Tanto a Petrobras como a Acelen (controladora da Refinaria de Mataripe, na Bahia, ex-Rlam) elevaram o preço do diesel e da gasolina na semana passada, seguindo a alta do petróleo no mercado internacional, que neste mês já se valorizou em 10,6% em relação ao fim de dezembro do ano passado. A Petrobras subiu o preço do diesel em 8% e o da gasolina em 4,8% no dia 12, enquanto a Acelen fez ajustes de até 5,1% para a gasolina e de até 8,4% para o diesel no sábado (15).

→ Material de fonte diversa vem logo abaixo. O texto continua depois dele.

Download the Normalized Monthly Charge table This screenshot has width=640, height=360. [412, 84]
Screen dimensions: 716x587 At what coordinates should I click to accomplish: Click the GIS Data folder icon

Segundo a ANP, a gasolina continua com o preço máximo de R$ 7,899/l, registrado nos postos de abastecimento na região Sudeste, o mesmo valor da semana anterior. O preço mínimo foi de R$ 5,569/l, queda de 1,9% contra o mesmo período, encontrado em postos da região Sul.

O gás de cozinha, ou GLP (Gás Liquefeito de Petróleo) em botijão de 13 quilos, teve seu preço máximo elevado novamente para R$ 140, depois de ter caído para R$ 135 na primeira semana de janeiro. Mesmo assim, o preço médio no Brasil é de R$ 102,24 o botijão, contra R$ 102,55 na semana anterior, queda de 0,3%.

O GNV sente o impacto da alta do gás natural no mercado internacional, impulsionado pelo inverno do Hemisfério Norte, que aumenta o uso de aquecimento. O produto teve alta de 1,2% na média praticada no país de 9 a 15 de janeiro, com preço máximo de R$ 6,199 o metro cúbico (m³) no Sudeste e o mínimo, de R$ 3,179/m³, no Centro-Oeste.

O preço médio do etanol se manteve praticamente estável, em R$ 5,046/l, queda de 0,09% em relação à média da semana anterior, com o menor preço sendo encontrado no Sudeste, de R$ 4,329/l, e o mais alto no Sul, de R$ 7,699/l.